Understanding food labels can be a minefield, especially when it comes to choosing packaged foods that are low in fat.

Is it better to go with the one labelled "diet", the one that is 97 per cent fat free or the one that promises that it's "lite"?

Or maybe it's better to steer clear of them altogether.

Dr Yasmine Probst, senior research fellow at the University of Wollongong's Smart Foods Centre and accredited practising dietitian, says you are better off making food choices based on the ingredients list and nutrition-information panel than relying on claims such as "diet" on the packaging.

She says misinterpretation of the terms on labels and the number of servings in a product is the biggest mistake people make when trying to pick healthier options.

"It is important, [when it comes to] foods labelled diet or light, to read the label and determine why these terms are used," she says.

"Being aware of the different meanings of these terms will help the decision."

According to the Dietitians Association of Australia, a liquid can be labelled low fat if it contains less than 1.5 grams of fat per 100 grams and a solid food is low fat if it contains less than 3 grams per 100. Other terms have similar requirements for their use.

Those that claim to be 97 per cent fat free, for example, must actually prove this claim and also meet the criteria for being low fat.

Reduced-fat products must be low fat and contain at least 25 per cent less fat than the regular version.

Foods labelled fat-free must contain less than 0.15 per cent fat, and skim milk must have less than 0.5 per cent fat.

The most contentious terms are "diet" and "light" because they do not always indicate health benefits.

Diet products have the number of kilojoules they contain reduced by replacing sugar with artificial sweeteners, whereas a food labelled light can refer to the product being light in colour, texture, weight, taste or fat content.

Even if a food uses one of these terms, it doesn't necessarily mean it's a good option.

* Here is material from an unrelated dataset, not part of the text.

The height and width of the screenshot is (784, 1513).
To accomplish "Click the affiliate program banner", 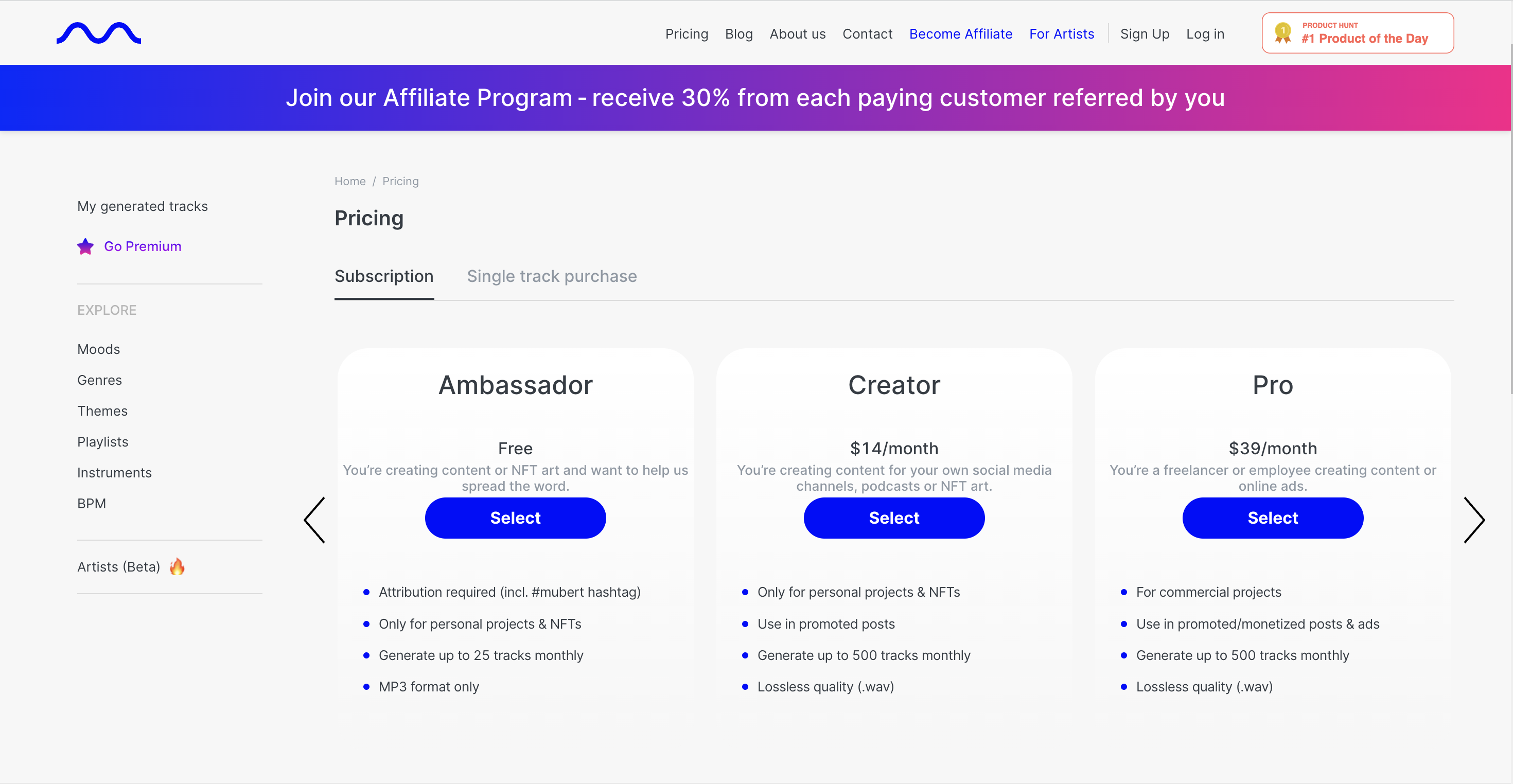I will pos(756,97).
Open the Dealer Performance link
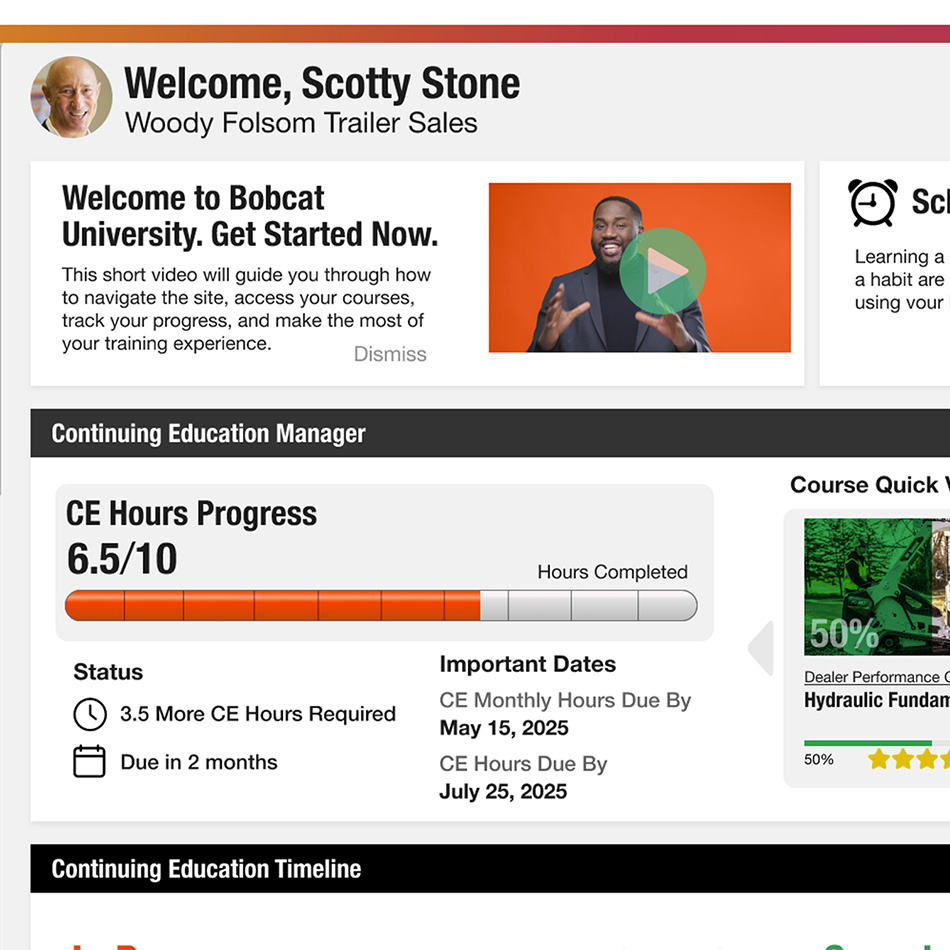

Some products make up for the loss in flavour or texture by adding other unhealthy ingredients; diet cola is still soft drink, after all.

"Sweeteners of varying types may be added, as well as sodium in its varied forms, to uphold the taste profile of a food," Probst says.

"Other items in foods, such as colour and flavour additives, sodium and often sugar can be more of a concern as they are often overlooked."

Though buying low-fat or reduced-fat versions of products, especially dairy, can help minimise your saturated fat consumption, unsaturated fat is still a part of a healthy diet.

The NSW Food Authority recommends choosing foods with less than 3 per cent overall fat, less than 1 per cent saturated fat and less than 120 milligrams per 100 grams of sodium.

"Saturated or trans fats should be minimised where possible, while the unsaturated fats can be consumed as part of a healthy balanced diet," Probst explains.